Gerspach's caution was similar to that of JPMorgan Chase & Co. when it
reported Friday that it earned $3.28 billion during the fourth quarter
thanks to its strong investment banking unit. JPMorgan said it set aside
$7.28 billion for failed loans during the quarter, nearly identical to the
amount it reserved for bad loans during the final quarter in 2008. It also
warned that it didn't know when it would be able to stop adding to its loan
reserves.

Gregg Smith, a senior managing director at restructuring firm Conway
MacKenzie, said Citigroup's results show the lending business is
stabilizing. But he also noted it will be a long time before banks like
Citigroup are strong enough to lend at historical norms. Many economists and
investors are concerned that this trend could slow the economic recovery.
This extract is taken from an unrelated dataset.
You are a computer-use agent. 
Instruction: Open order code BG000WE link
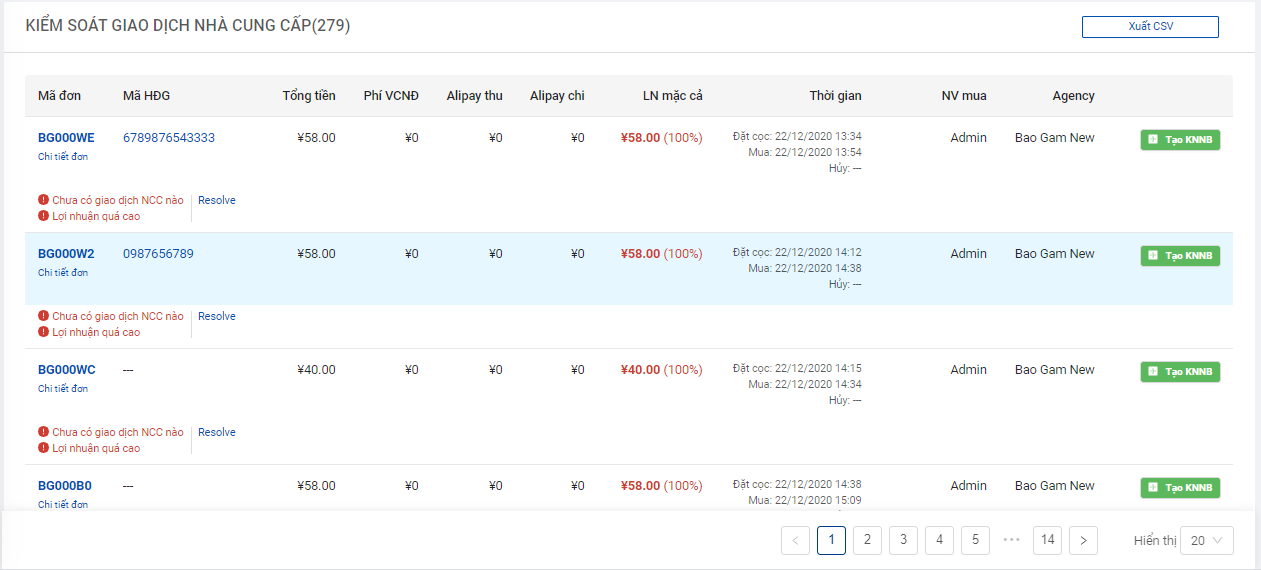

"They're just crawling out of the ditch now," Smith said of banks.

2009 was a year of drastic change at Citigroup, and it may turn out to have
the poorest fourth-quarter showing among the big banks because it lacks the
big investment bank and trading operations that have helped other companies
like JPMorgan Chase offset their losses from bad loans.
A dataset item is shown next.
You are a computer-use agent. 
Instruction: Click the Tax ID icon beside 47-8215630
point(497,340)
The bank's loss after accounting for payment of preferred dividends came to
almost $7.77 billion, or 33 cents per share. That compared with a loss of
$18.16 billion, or $3.40 a share, a year earlier. In the third quarter of
2009, it lost $3.24 billion after paying dividends. The latest results were
in line with analysts' expectations, according to Thomson Reuters.

"They're trying to keep up with firms in a much better position," Alois
Pirker, a research director at consultancy Aite Group, said of Citigroup.
"Because of that, (Citigroup is) in a higher risk position."

Pirker said the bank has done well in recent quarters to control costs. Now
its profitability will turn on how its loan portfolios perform this year, he
said.

By repaying the bailout money, Pirker said Citigroup is betting the economy
will recover this year because it is removing a safety net of government
support.

But paying the government back also frees Citigroup of restrictions on how
much it can pay its employees. Like other banks that received bailout money,
Citigroup had to win approval for its 2009 compensation from federal pay
czar Kenneth Feinberg.

The bank said previously it will issue $1.7 billion in additional stock as
part of a restructured compensation program; the stock is being issued
instead of cash payments employees would have received in the past.

Gerspach said average compensation per employee, which includes salary,
benefits and bonuses, in 2009 was about $90,000, about 1 percent lower than
in 2008. In total, Citigroup spent $25 billion on compensation costs in
2009, down 20 percent from the year before. The average compensation per
employee did not decline as fast because of the job cuts.

JPMorgan said Friday that its average compensation per employee rose to
$121,124 in 2009 from $101,110 a year earlier.

Citigroup did not disclose the size of the bonus pool or how big cash
bonuses would be for 2010. The company will no longer be under compensation
restrictions this year because it repaid the bailout money.

The bank, which received $45 billion in government bailout money, repaid $20
billion during the fourth quarter and raised an equal amount of capital to
fund the repayment.

Citigroup said it recorded an after-tax loss of $6.2 billion for expenses
related to the bailout repayment. The government has converted the remaining
$25 billion of the bailout money it gave Citigroup into a 34 percent stake
in the bank. The government is planning to sell its stake in the bank during
the next year.

Citigroup shed 100,000 jobs during the year and completed 14 asset sales,
including the Smith Barney brokerage and Japanese units Nikko Cordial
Securities and Nikko Asset Management.

The bank's stock rose 12 cents, or 3.5 percent, to $3.54 in afternoon
trading. The stock price is perhaps the clearest indication of how far
Citigroup fell during the banking crisis and recession; at the stock
market's peak in October 2007, it traded at $45 a share.

For the full year, Citigroup lost $1.61 billion, or 80 cents per share. It
lost $27.68 billion, or $5.61 per share in 2008.